··· PAGE EXTRACT

Step 2: Mix wet ingredients
In a large bowl, whisk together melted coconut oil, sugar, almond milk, apple cider vinegar, and vanilla until smooth.
Step 3: Combine dry ingredients
In another bowl, sift together flour, cocoa powder, baking soda, baking powder, and salt.
Step 4: Add zucchini
Fold grated zucchini into the wet mixture, making sure it’s evenly distributed.
Step 5: Mix batter
Gradually add the dry ingredients into the wet, stirring gently until combined. Batter should be thick but pourable.
Step 6: Fold in chocolate
Stir in chocolate chips and walnuts (if using).
Step 7: Bake
Pour batter into loaf pan and smooth the top. Bake 50–55 minutes, until a toothpick comes out with moist crumbs but not wet batter.
Step 8: Cool & slice
Allow bread to cool in the pan for 10 minutes, then transfer to a wire rack. Slice once fully cooled.

······
··· DATA SEGMENT

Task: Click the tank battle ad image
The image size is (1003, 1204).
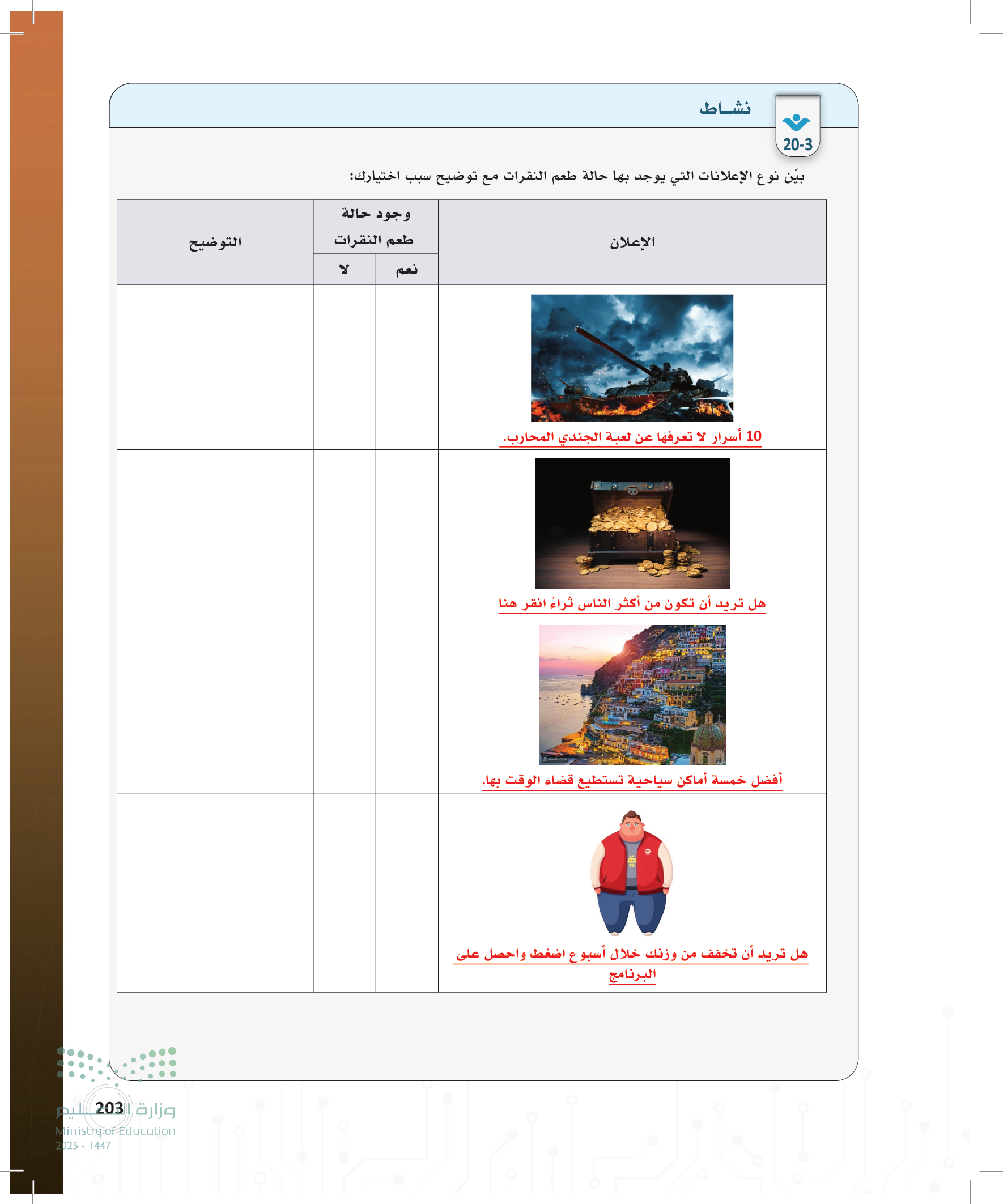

······

### ACTIVITIES
- a) Copy the zucchini bread recipe from "Step 2: Mix" to "walnuts (if using).", word for word.
- b) Pick up the zucchini bread recipe after its last sentence and keep writing it.

### YOUR WRITTEN ANSWERS
- a)
Step 2: Mix wet ingredients
In a large bowl, whisk together melted coconut oil, sugar, almond milk, apple cider vinegar, and vanilla until smooth.
Step 3: Combine dry ingredients
In another bowl, sift together flour, cocoa powder, baking soda, baking powder, and salt.
Step 4: Add zucchini
Fold grated zucchini into the wet mixture, making sure it’s evenly distributed.
Step 5: Mix batter
Gradually add the dry ingredients into the wet, stirring gently until combined. Batter should be thick but pourable.
Step 6: Fold in chocolate
Stir in chocolate chips and walnuts (if using).

- b)
Vegan Double Chocolate Zucchini Bread
Equipment
- Large mixing bowl
- Medium mixing bowl
- Whisk
- Measuring cups & spoons
- Box grater
- Rubber spatula
- Loaf pan
- Parchment paper
Ingredients
- 1 ½ cups all-purpose flour
- ½ cup unsweetened cocoa powder
- 1 tsp baking soda
- ½ tsp baking powder
- ½ tsp salt
- 1 cup coconut sugar or brown sugar
- ½ cup coconut oil melted
- 1 cup almond milk unsweetened
- 1 tsp apple cider vinegar
- 1 tsp vanilla extract
- 1 ½ cups zucchini grated and squeezed
- ½ cup vegan chocolate chips
- ¼ cup walnuts chopped, optional
Instructions
- Line loaf pan with parchment paper and preheat oven to 350°F.
- Whisk together coconut oil, sugar, almond milk, vinegar, and vanilla.
- Sift flour, cocoa powder, baking soda, baking powder, and salt in another bowl.
- Fold zucchini into wet ingredients.
- Add dry mix to wet and stir until combined.
- Fold in chocolate chips and walnuts.
- Pour batter into loaf pan and bake 50–55 minutes.
- Cool in pan 10 minutes, then transfer to wire rack.
Notes
Nutrition
Variations to Try
- Swap chocolate chips for dried cranberries for a fruity twist.
- Add a swirl of peanut butter or almond butter before baking for extra richness.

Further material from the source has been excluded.